People who need fast cash might turn to a payday loan center or a precious metal dealer but Chesterfield County officials want stiff regulations on where these businesses can operate. The county prides itself on being business friendly but say alternative financial institutions aren't the kind of business it wants in excess.
Alternative Financial Institutions (or AFI's) are on the rise and have set their sights on Chesterfield County.
"We're seeing more and more of these businesses pop up," said Chesterfield's Director of Planning Kirk Turner.
Turner wants to regulate where these businesses can set up shop through a new ordinance.
The proposed ordinance keeps AFI's away from residential areas and areas designated for revitalization. With the ordinance, the stores couldn't display neon signs and each store would have to be at least 2,000 feet apart.
"These facilities tend to congregate together," said Turner. "It creates this appearance that the area is in decline."

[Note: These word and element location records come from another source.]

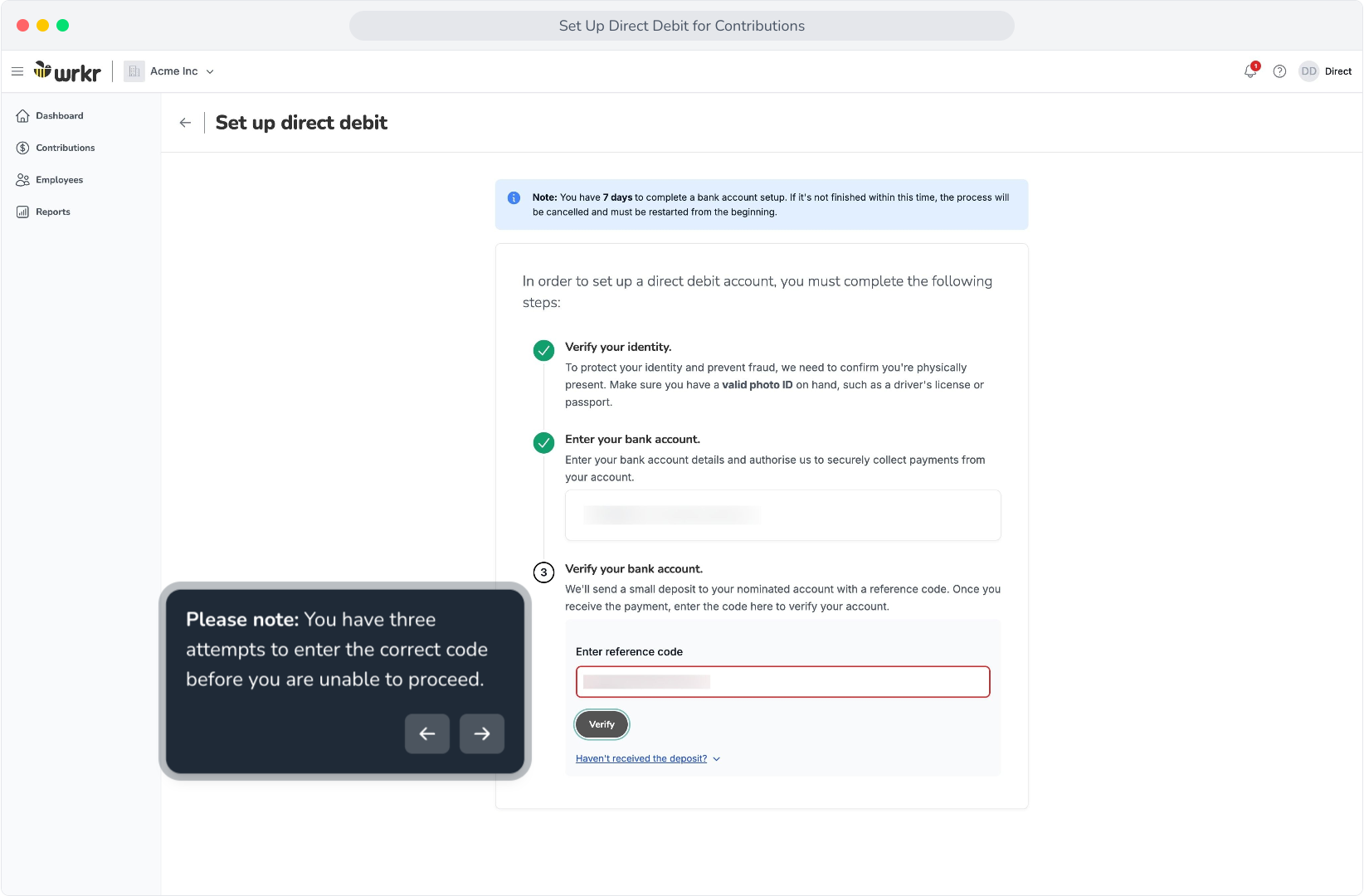Viewport: 1364px width, 896px height.
Task: Go back using the header arrow
Action: 185,123
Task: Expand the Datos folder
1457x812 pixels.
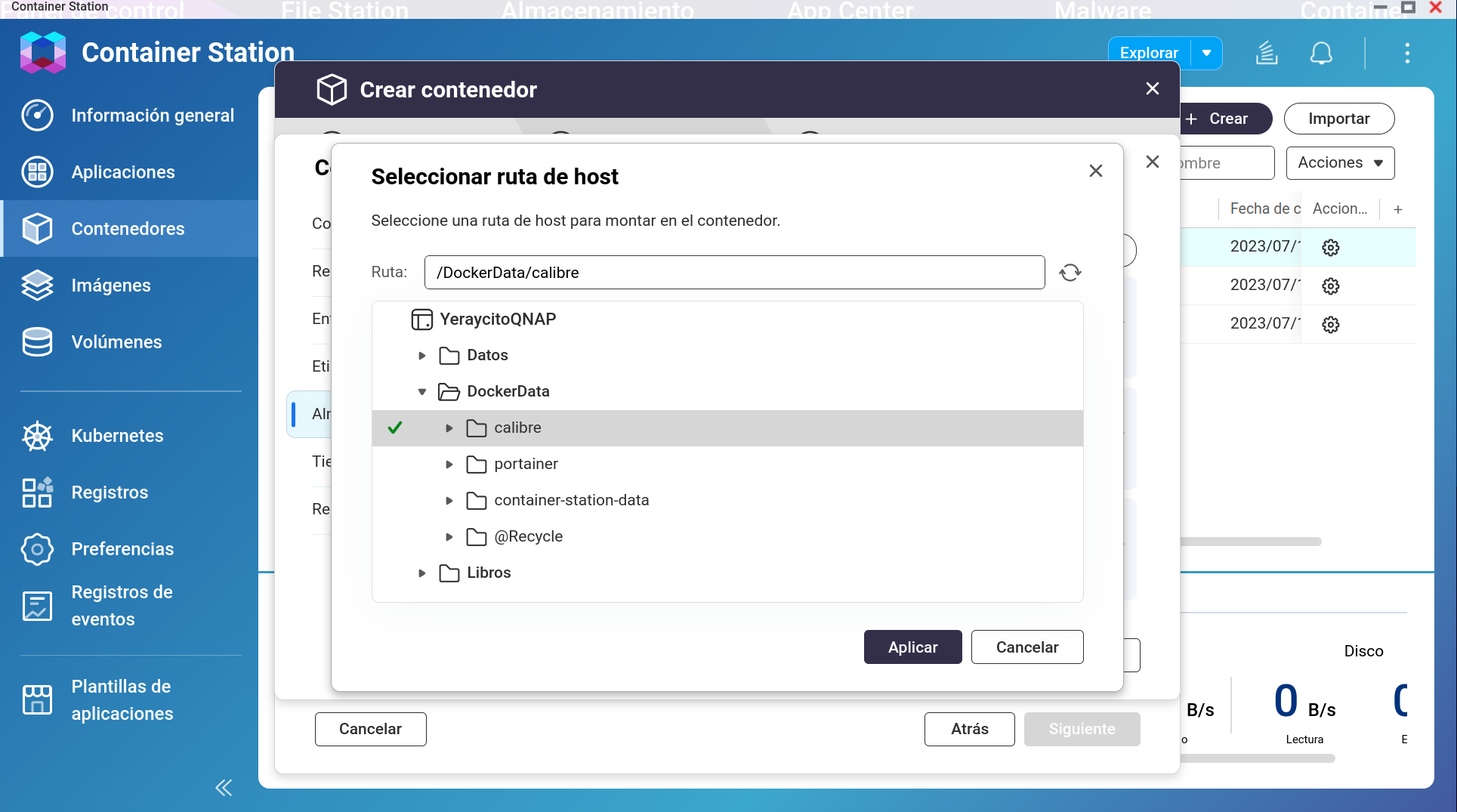Action: click(x=422, y=356)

Turner says that appearance is bad when attracting new businesses.
David Muller owns a cash for gold business in Chesterfield and says he's okay with the ordinance but wants the planning commission to know the precious metals business, which would be included in the ordinance, is different than payday lenders.
"People have to have money to have gold and silver," Muller tells NBC12. "So these businesses are not feeding off the poor."
Muller says that can't be said for other lending businesses, who may have trouble in Chesterfield.
The Chesterfield Planning Commission will include a new ordinance in its finalized comprehensive plan but will have a public hearing on the ordinance August 21 before passing a final plan.